Indeed, for most of its existence, Opera in the Neighborhoods offerings have been small-scale touring productions, specially created to be enjoyed by third through eighth graders. Over the past decade, the performances have reached well over 100,000 students. The venues have changed year to year, but in all cases they are in the neighborhoods where the students live and go to school. Though the programs have often taken place in the fall, this year they will move to the spring, says Jill LeCesne Potter, who became Lyric's Senior Director of Learning Programs this past summer, after 18 years with the Urban Gateways arts organization. That's in part to be sensitive to the lingering uncertainty around what's right for individual host locations and school populations.
"We're not sure just yet how schools will feel about inviting other school populations into their buildings given the impact of the pandemic," Potter says, "so we are limiting the number of sites this year, geographically focusing our efforts to reach as many students as possible across the city and beyond. After a series of performances at locations to be determined, the final shows will take place in May in partnership with the Reva and David Logan Center for the Arts on the University of Chicago campus. The center already delivers arts programming to area schools as part of its matinee series, so the venue makes for an especially good fit.
Opera in the Neighborhoods has evolved in numerous ways over the years. Early on, the series consisted of abridged, family-friendly versions of canonical operas, an approach familiar to most arts educators (and to most parents, for that matter). "There would be a mini Magic Flute, a mini Barber of Seville, and so on," LaBarge says. For the 2014/15 Season fall tour, after extensive surveying of all the stakeholders, Lyric decided to commission original works, as well as search out new works, written specifically for younger audiences, exploring themes that resonated with those audiences.

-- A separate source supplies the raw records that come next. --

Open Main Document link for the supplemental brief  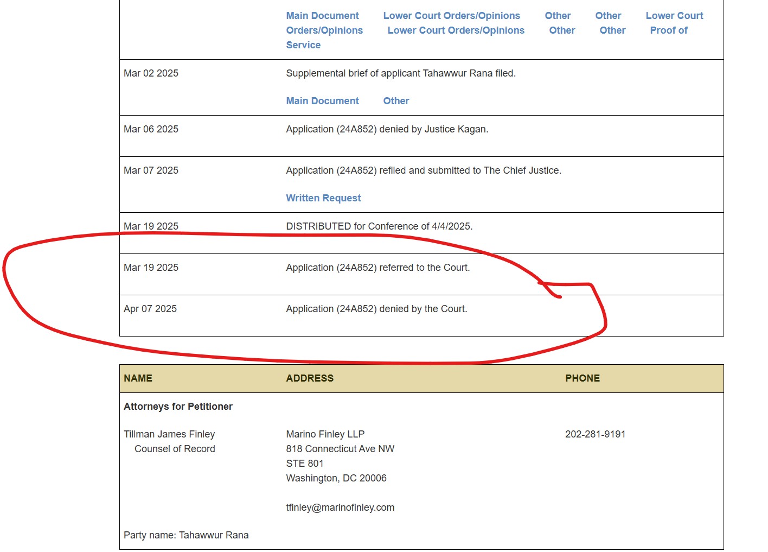pyautogui.click(x=322, y=101)
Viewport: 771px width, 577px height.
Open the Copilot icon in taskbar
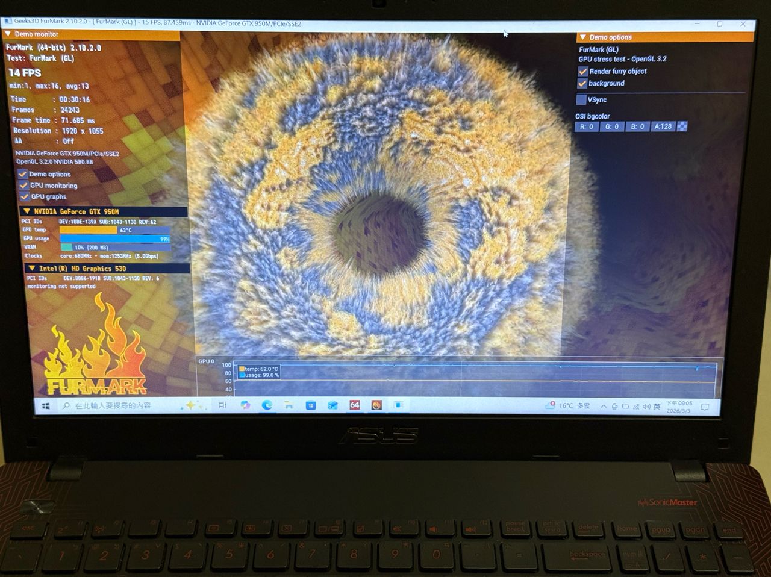pyautogui.click(x=245, y=405)

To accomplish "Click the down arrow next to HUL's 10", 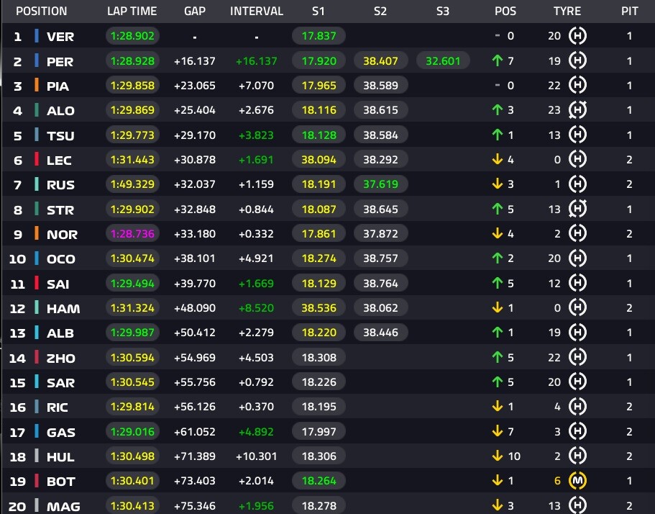I will 496,456.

Over the years, the productions have varied greatly in topic and style, all being performed at the professional level required of any Lyric show. In Lyric's 2015/16 season, the commission went to on-the-rise composer (and MacArthur genius) Matthew Aucoin, whose Second Nature, set 100 years into the future, tackled climate change (and kids' relations with pesky adults). The 2019/20 Season offering, premiering not long before the pandemic, was Earth to Kenzie, co-commissioned with Seattle Opera and written by Francis Pollock and Jessica Murphy Moo. That story centered on "a fifth grader with homework, asthma, and a big imagination," as its program notes; when she and her mother have to move into a family shelter, Kenzie finds refuge in the world of video games. The show is lively and entertaining, while dealing with housing insecurity and self-respect. In May 2020, Lyric created an innovative site-specific production of Hansel & Gretel in the Park, directed by Matthew Ozawa (now Lyric's new Chief Artistic Administration officer), with costumes and set design by Lyric's highly regarded Scott Marr and featuring gender fluid casting. Audiences experienced the various scenes of the show — which was also filmed and made available to teachers and students via streaming — by literally strolling through the Walking Stick Woods nature area in North Park Village.
Among the most successful offerings to date is The Scorpions' Sting, which is being revived this year. Premiered in 2017, the work, by acclaimed Canadian composer and librettist Dean Burry, takes as its inspiration the ancient Egyptian legend of Isis and the Seven Scorpions. Geared for audiences aged 7–12, the story follows a group of young archaeology students in a race against time to save their professor, who has been stung by a poisonous scorpion. Set in a world full of wonder and mystery, the opera explores themes about the quest for knowledge and the power of forgiveness.
Stories like these, which capture the imaginations of school-aged children, can increase the multifaceted benefits of arts programs. Educators, Potter says, have seen "two years
not necessarily lost to COVID, but that were compromised by COVID. Opera in the Neighborhoods can not only foster a love of the arts in young audiences, but also help to increase student engagement in school while supporting young people in their social and emotional development."